Peterkin said hotels, other tourism interests and the country as a whole stood to lose millions of dollars if the election was rocked by violence.
“The meeting will discuss the concern of the sector that there could be a bloody and very negative period leading up to the next general elections, which must be avoided at all cost,” he said.
The emergency meeting was preceded by talks last Friday with Prime Minister Portia Simpson Miller, Tourism Minister Aloun Assamba and other top tourism officials, at which the concerns were raised.
Peterkin said the emergency meeting would be used to brief JHTA members on the outcome of those discussions.
In the interview, Peterkin joined the Caribbean Hotel Association (CHA) in lambasting Caribbean governments for not mounting a strong lobby against the US Homeland Department’s Western Hemisphere Initiative which gave cruise shipping companies an advantage over land-based hotels.
Americans as of January next year must have a passport to re-enter the US, if they travelled to the Caribbean, Canada, Mexico and Bermuda by air. If they travelled by Cruise ships, they have up till 2009 to get passports..
The CHA argued that the Caribbean lost out because of the far less aggressive and sustained lobbying effort by the Caribbean Governments than that of the Cruise sector.
“This decision by the US Congress,” Peterkin added, “has handed the cruise sector a two-year advantage over the Caribbean Hotel sector.
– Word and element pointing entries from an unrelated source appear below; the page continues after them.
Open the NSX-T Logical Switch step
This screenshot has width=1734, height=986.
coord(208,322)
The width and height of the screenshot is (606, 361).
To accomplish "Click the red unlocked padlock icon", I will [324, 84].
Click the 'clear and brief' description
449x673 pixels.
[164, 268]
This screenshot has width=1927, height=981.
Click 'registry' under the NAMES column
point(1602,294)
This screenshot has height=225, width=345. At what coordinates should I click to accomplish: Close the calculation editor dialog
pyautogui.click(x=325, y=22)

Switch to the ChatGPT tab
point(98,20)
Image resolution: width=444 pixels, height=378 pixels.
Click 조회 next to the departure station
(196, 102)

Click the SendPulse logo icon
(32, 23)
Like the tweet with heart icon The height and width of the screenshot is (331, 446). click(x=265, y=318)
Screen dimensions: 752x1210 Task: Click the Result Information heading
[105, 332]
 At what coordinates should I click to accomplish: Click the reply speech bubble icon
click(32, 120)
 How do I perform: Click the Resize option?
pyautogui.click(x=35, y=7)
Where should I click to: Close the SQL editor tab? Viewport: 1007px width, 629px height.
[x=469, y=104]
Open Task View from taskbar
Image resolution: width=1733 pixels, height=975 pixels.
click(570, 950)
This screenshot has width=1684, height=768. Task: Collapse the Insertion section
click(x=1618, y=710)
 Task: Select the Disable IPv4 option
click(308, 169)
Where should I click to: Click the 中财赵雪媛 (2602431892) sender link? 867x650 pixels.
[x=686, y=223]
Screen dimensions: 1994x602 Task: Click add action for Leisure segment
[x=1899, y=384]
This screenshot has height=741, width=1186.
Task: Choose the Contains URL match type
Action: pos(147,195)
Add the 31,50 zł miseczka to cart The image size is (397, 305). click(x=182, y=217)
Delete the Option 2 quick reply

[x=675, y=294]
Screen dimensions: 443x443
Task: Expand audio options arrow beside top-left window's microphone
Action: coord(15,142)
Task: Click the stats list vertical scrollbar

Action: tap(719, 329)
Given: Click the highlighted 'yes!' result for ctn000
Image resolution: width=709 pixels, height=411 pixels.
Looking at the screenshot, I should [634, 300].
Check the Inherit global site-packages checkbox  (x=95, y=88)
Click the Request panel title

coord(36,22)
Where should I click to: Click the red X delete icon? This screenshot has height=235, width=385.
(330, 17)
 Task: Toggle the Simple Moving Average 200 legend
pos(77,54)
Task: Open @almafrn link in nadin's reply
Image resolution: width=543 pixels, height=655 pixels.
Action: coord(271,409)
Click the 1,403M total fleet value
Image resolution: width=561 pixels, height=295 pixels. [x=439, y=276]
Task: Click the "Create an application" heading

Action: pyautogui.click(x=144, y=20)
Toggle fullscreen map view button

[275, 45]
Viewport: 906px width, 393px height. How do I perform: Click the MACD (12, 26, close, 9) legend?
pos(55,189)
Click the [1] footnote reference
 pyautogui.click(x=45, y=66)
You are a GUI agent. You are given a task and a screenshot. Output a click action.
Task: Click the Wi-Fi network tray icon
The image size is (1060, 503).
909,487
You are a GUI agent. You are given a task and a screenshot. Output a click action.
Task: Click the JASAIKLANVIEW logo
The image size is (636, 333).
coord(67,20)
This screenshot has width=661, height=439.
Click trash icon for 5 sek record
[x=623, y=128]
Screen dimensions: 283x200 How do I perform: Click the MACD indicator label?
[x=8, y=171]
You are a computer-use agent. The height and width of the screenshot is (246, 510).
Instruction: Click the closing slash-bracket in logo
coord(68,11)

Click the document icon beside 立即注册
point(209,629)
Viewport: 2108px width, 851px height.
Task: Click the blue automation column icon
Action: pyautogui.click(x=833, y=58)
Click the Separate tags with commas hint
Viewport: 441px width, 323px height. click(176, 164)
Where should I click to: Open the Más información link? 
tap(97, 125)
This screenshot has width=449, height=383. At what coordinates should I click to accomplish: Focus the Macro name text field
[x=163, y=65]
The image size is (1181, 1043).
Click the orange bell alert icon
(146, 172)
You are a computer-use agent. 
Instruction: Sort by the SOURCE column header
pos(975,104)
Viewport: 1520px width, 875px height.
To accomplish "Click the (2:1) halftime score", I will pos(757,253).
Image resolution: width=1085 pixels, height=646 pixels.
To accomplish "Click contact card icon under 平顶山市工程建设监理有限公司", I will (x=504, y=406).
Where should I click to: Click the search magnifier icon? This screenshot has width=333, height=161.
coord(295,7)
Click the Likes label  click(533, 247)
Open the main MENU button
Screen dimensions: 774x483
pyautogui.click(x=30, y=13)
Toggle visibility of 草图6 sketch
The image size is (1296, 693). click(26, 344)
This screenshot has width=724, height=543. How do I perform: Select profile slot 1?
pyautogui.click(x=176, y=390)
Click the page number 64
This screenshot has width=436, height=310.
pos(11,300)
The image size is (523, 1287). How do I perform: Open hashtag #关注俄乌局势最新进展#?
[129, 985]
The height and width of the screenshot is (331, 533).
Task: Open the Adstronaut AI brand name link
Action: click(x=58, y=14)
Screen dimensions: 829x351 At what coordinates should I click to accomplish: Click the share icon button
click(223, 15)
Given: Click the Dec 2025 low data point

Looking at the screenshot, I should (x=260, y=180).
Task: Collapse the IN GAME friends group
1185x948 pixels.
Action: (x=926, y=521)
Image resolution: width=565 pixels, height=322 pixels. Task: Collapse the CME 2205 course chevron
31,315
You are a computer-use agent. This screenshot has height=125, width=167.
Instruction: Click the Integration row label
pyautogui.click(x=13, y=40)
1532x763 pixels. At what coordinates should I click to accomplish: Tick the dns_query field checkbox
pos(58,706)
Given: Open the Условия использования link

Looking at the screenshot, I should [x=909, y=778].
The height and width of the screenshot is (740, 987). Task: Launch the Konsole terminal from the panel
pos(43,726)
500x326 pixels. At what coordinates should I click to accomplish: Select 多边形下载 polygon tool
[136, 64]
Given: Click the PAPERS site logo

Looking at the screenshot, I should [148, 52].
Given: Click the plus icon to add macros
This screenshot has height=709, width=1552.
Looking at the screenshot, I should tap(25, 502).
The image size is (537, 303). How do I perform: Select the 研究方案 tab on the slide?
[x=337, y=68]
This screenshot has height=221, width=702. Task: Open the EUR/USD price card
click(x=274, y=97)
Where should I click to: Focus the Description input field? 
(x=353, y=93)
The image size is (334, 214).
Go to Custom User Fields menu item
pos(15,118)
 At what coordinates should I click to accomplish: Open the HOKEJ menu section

For the potential US visitor without a passport, it is a straightforward dollars and cents decision. An adult passport cost US$97 and a child’s US$85, which means a family of four without a passport would now have to spend nearly US$400 additional to their vacation price to come to Jamaica.”
According to Peterkin, the JHTA members were gravely concerned about the projected 30 per cent fallout expected when the US Passport decree becomes a reality early next year.
“A 30 per cent fallout would have horrendous effects on the sector. With all the hotel rooms being built, we have to have a 15 per cent yearly increase to maintain the same level of business,” Peterkin said. “Hotels would have to close and some would have to cut rates to attract business, meaning massive lay-offs. It would have a devastating effect on the economy.”
He said some JHTA members believed that the playing field should be levelled by imposing the passport requirement for all air and sea visitors to Jamaica’s shores.
“This of course, would put us back in the position we were before the latest ruling by the US Congress, but could sour relations with the cruise sector and even create divisions among the Caricom grouping, even among those who stand to gain from this action!” Peterkin suggested.
But the JHTA president remained optimistic that it was not too late for action and urged the regional governments to pull out all the stops.
“We ask the prime minister in charge of Caricom matters to make a last ditch appeal to the US President or Secretary of State,” he said.